The flat-backed spider tortoise is endemic to the west coast of Madagascar, between the Monrondava and Tsiribihina rivers. Due to the specifications of its habitat, the flat-backed spider tortoise is classified as critically endangered on the IUCN Red List.

== Description ==
The flat-backed spider tortoise receives its name from its distinctive physical appearance. Its upper-shell (carapace) and tail are outstandingly flatter than the common tortoise. Its carapace is patterned, with each scute ranging in color from light brown to yellow center and a dark brown to black outline. In older tortoise, an additional yellow border can be seen that surrounds the dark outline. Yellow rays extend outwards from the center of each scute. Scutes along the borders of the shell (marginal) are usually dark in color, surrounded by a yellow band. The lower shell (plastron) usually appears to be yellow in color, with scattered dark spots or rays. The limbs are covered with scales that range from yellow to brown in color. The head, on the other hand, is usually darker in color (ranges from dark brown to black, with some yellow markings).

== Habitat and behavior ==
The flat-backed spider tortoise is confined to lowland fragments of dry, deciduous forest, found only on the west coast of Madagascar. It is concentrated between the Monrondava and Tsirbihina rivers. The forests inhabited by the flat-backed spider tortoise grow on loose sandy soils and the tortoises take shelter amongst the leaf litter of the forest floor during their inactive seasons.
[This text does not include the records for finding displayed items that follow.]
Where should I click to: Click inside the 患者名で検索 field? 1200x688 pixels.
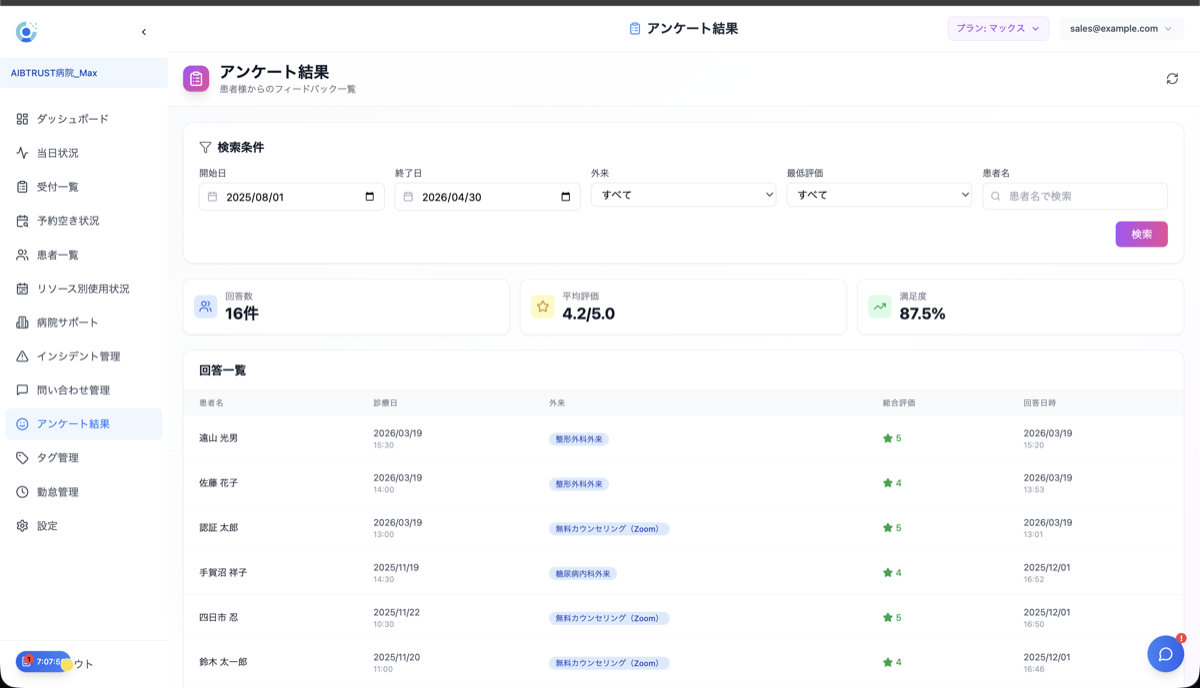click(1075, 197)
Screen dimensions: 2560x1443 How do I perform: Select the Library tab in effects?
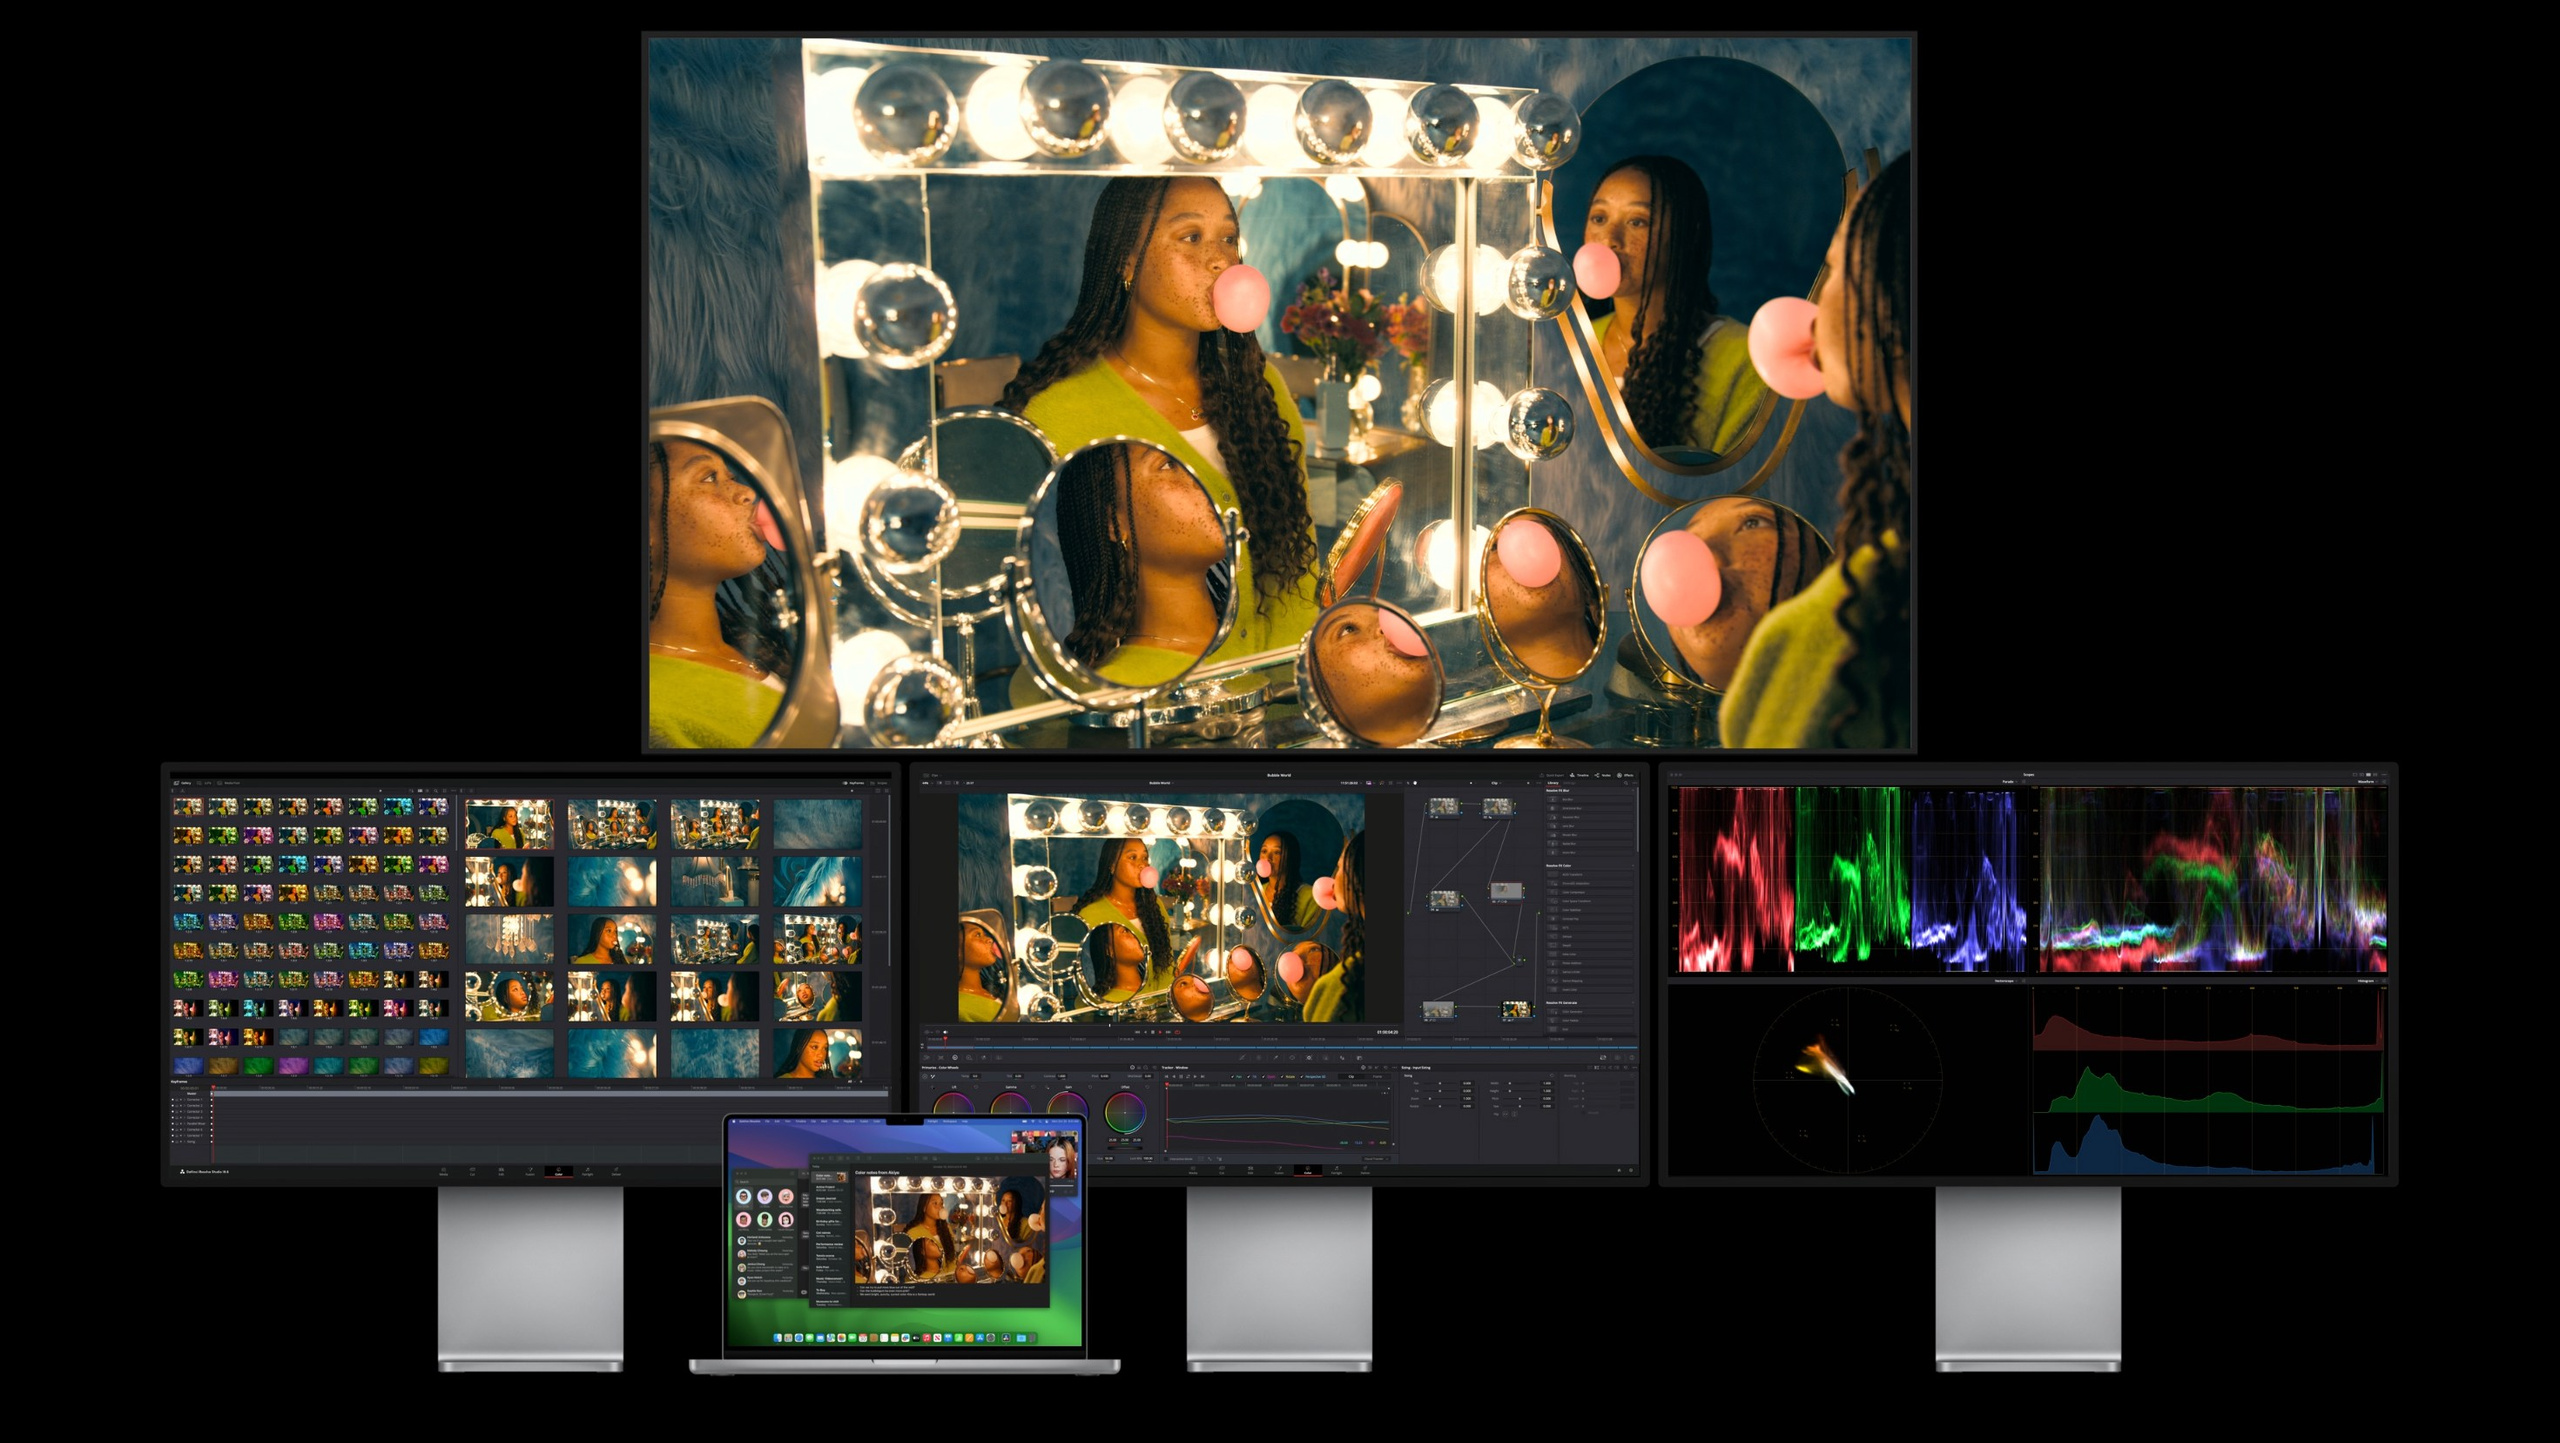coord(1553,783)
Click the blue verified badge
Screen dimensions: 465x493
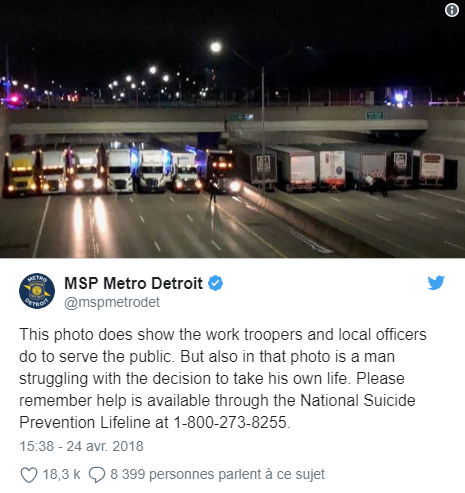pos(215,283)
The flat-backed spider tortoise is active only during the warm/raining season (December–March), with most activity concentrated during and after rain. During the cooler dry season the flat-backed spider tortoise enters a stage similar to hibernation known as aestivation, the species buries itself and lies dormant.

Mating season usually takes place during the hot/rainy season, and is followed a month later by egg-laying. Females may produce up to three clutches a year, each containing only one relatively large egg. Hatching is therefore timed with the return of the rainy season, when the species is most active.

== Threats==
Due to its habitat restrictions, the flat-backed spider tortoise is considered to be critically endangered. Its major threat comes from habitat loss due to deforestation, particularly from burning and clearing for agricultural lands/cattle grazing, highway development, mining, and petroleum exploration. A combined forest habitat loss of 70% has been estimated for the period 1963–2040.

Another threat is collection for the pet trade. Pet trade is estimated to have removed about 4,000 adults during 2000 to 2002, representing 20–40% of the total number of adults (depending on the estimated population of adults). The reproductive rate of this species is slow even by tortoise standards, with females producing up to three clutches a year consisting only of one egg each, making it particularly vulnerable to population loss due to the pet trade.